This gingerbread house is the perfect size for when you want just a couple sweet nibbles. Set at each guest's place at the dinner table... How cute is this? I cut out a paper snowflake for a pretty snowy groundcover set atop a colorful circle of scrapbook paper. (A handy dandy tool is a "circle cutter" that can be purchased in the scrapbooking section at Joann's or Michael's. Mine is a "makingmemories" brand that cuts 2" to 8 1/2" circles.)
Another way that you could present these petite gingerbread houses would be to line them up on a long narrow serving dish, dust with powdered sugar, and set them in the middle of the dinner table.
The gingerbread house construction steps are from Martha Stewart's web site. I chose an alternate gingerbread recipe than the one that came with the house directions. The recipe I used is from Martha Stewart's Whole Living, so the traditional recipe has been revamped to produce a healthier version using oil instead of butter, whole wheat flour substituted for part of the white flour, and reduced sugar. I tweaked the instructions a bit by using Polaner All Fruit raspberry spread, which is sweetened only with fruit and fruit juice, instead of chocolate frosting to adhere the house's body and roof segments. I used a pecan segment for a chimney instead of licorice and a sliced almond for a door.
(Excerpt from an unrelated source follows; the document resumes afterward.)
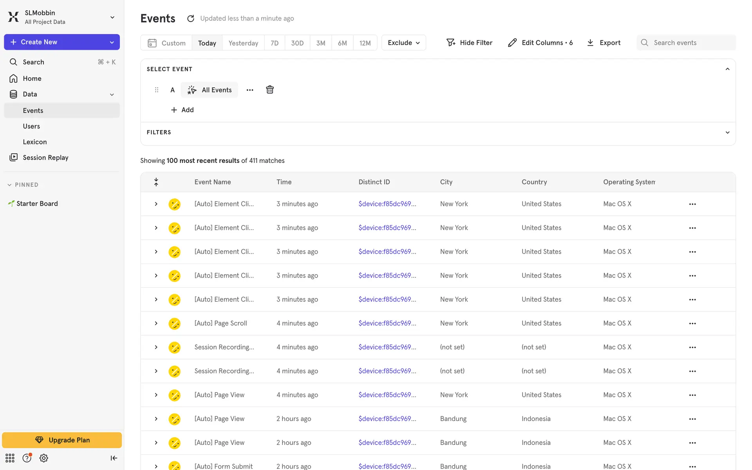The height and width of the screenshot is (470, 752).
Task: Collapse the PINNED sidebar section
Action: tap(9, 185)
1 ½ cups all-purpose flour
1 cup whole wheat flour (I used whole wheat pastry flour.)
¾ cup turbinado sugar
2 tsp ginger
1 1/2 tsp cinnamon
1/2 tsp cloves
1/2 tsp nutmeg
¼ tsp salt
¼ cup molasses
2 large eggs, lightly beaten
½ cup canola oil
½ cup buttermilk
2 tsp baking soda
1 cup boiling water
Polaner All Fruit seedless raspberry fruit spread
powdered sugar for dusting
Preheat oven to 350 degrees. Spray or butter a 9-inch square baking pan. (For the gingerbread houses, use a 9x13 inch pan.) Line the bottom of the pan with parchment, then spray or butter the paper. Dust the pan with flour and shake out the excess. In a large bowl whisk together the flours, sugar, spices, and salt. In a medium bowl whisk together molasses, eggs, oil, and buttermilk. Dissolve baking soda in the cup of boiling water. Fold the baking soda and molasses mixtures into dry ingredients until combined. (Do not overmix.) Scrape batter into the prepared pan; bake until cake is set around the edges and a toothpick inserted in center comes out clean, about 40 minutes. Cool 15 minutes in the pan. Run a knife around the edges of cake to loosen, then invert onto parchment-lined surface. Remove parchment paper from cake’s surface and let cool completely.
Cut cake into 1-inch cubes. To make this step easier and produce more accurate results, I used a length of crochet thread to lay across the cake at 1-inch ruler measurements then “sawed” the string back and forth by grasping each end. I completed the cut using a serrated knife. For each house, you need two cubes- one of them cut on the diagonal into a triangle for the roof. Spread jelly between the house’s body cube and the roof’s triangle. Use jelly to adhere a sliced almond door. Insert a pecan segment for a chimney. Dust roofs with powdered sugar.